Uno studio condotto dalla Università di Yale e pubblicato su Nature Climate Change spiega come mai, nonostante la consapevolezza fornita dai dati scientifici, l’opinione pubblica resti in realtà abbastanza apatica nei confronti dei grandi cambiamenti climatici in atto.
Secondo lo studio, infatti, la alfabetizzazione scientifica in realtà non porta ad una maggiore interessa, ma porta piuttosto le persone a valutare in maniera diversa, e a dividersi di conseguenza, i rischi che il cambiamento climatico comporta.
Lo studio è stato svolto in America, su un campione sufficientemente ridotto di popolazione, che potrebbe non essere rappresentativo di altro se non della opinione pubblica americana, ma pone tuttavia spunti di notevole interesse.
All’interno del campione di 1500 individui adulti, infatti, lo studio finanziato dalla National Science Foundation ha verificato quale delle due ipotesi trovasse rispondenza nella popolazione, ovvero se il limitato interesse dipendesse da una scarsa conoscenza o se invece dipendesse dalla opposizione di valori culturali diversi. Il risultato è stato, all’interno del campione, assai netto: la apatia non dipende affatto da una mancanza di conoscenze scientifica, anzi.

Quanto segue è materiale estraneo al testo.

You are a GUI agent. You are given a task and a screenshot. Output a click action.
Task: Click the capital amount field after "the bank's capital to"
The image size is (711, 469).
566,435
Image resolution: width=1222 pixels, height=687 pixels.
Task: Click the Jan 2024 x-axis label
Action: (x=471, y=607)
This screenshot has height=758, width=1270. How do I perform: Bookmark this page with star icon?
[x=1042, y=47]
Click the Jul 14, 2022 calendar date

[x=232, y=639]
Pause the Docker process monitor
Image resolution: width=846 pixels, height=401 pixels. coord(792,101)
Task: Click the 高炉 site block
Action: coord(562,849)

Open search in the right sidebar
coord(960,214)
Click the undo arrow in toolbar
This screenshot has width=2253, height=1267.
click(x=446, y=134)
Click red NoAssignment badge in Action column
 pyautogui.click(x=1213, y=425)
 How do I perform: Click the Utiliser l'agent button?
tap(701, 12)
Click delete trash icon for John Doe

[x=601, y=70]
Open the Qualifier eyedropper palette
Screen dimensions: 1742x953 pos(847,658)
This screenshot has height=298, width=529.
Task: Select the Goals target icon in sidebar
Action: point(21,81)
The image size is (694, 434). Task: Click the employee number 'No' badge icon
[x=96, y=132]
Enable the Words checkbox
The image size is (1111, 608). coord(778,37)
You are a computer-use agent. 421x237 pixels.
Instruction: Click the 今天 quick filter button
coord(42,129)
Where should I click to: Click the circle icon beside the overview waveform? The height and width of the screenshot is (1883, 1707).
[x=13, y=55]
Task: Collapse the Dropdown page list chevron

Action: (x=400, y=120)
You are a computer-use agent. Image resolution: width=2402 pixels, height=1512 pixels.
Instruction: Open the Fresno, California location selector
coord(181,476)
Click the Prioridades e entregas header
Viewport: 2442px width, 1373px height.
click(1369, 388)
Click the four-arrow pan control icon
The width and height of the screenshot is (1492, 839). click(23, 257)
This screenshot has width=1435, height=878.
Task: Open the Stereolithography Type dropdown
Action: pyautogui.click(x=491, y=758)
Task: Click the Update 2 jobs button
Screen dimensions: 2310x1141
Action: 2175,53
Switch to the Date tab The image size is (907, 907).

Nello studio viene utilizzata la “cognizione culturale” per differenziare la percezione dei rischi dei cambiamenti climatici dalla conoscenza dei dati e dei fattori scientifici che attestano questi rischi.
Il campione non manca quindi di cognizione scientifica, ma di una cognizione culturale comune, ovvero la percezione effettiva dei possibili danni, in questo come in altri campi, si suddivide a seconda dei diversi gruppi culturali, in maniera del tutto omogenea tra la popolazione con competenze scientifiche e popolazione che di tali conoscenze è più carente.
Questo vale per molte altre questioni e potrebbe suggerire una via migliore per rendere la popolazione consapevole dei dati di fatto scientifici, indipendentemente dalla appartenenza ad un gruppo culturale o politico rispetto ad un altro, che si distinguono, secondo lo studio, l’uno per l’enfasi sull’egualitarismo, l’altro per l’enfasi sull’individualismo anche se ovviamente non necessariamente questa appartenenza culturale rispecchia fino in fondo il vero essere delle persone ed è proprio su questo che si deve, secondo lo studio, lavorare per permettere una cognizione culturale che sia il più possibile diffusa.
Informare realmente, quindi, va al di là della mera presentazione dei dati scientifici che per essere pienamente compresi devono essere inseriti in un contesto culturale adeguato.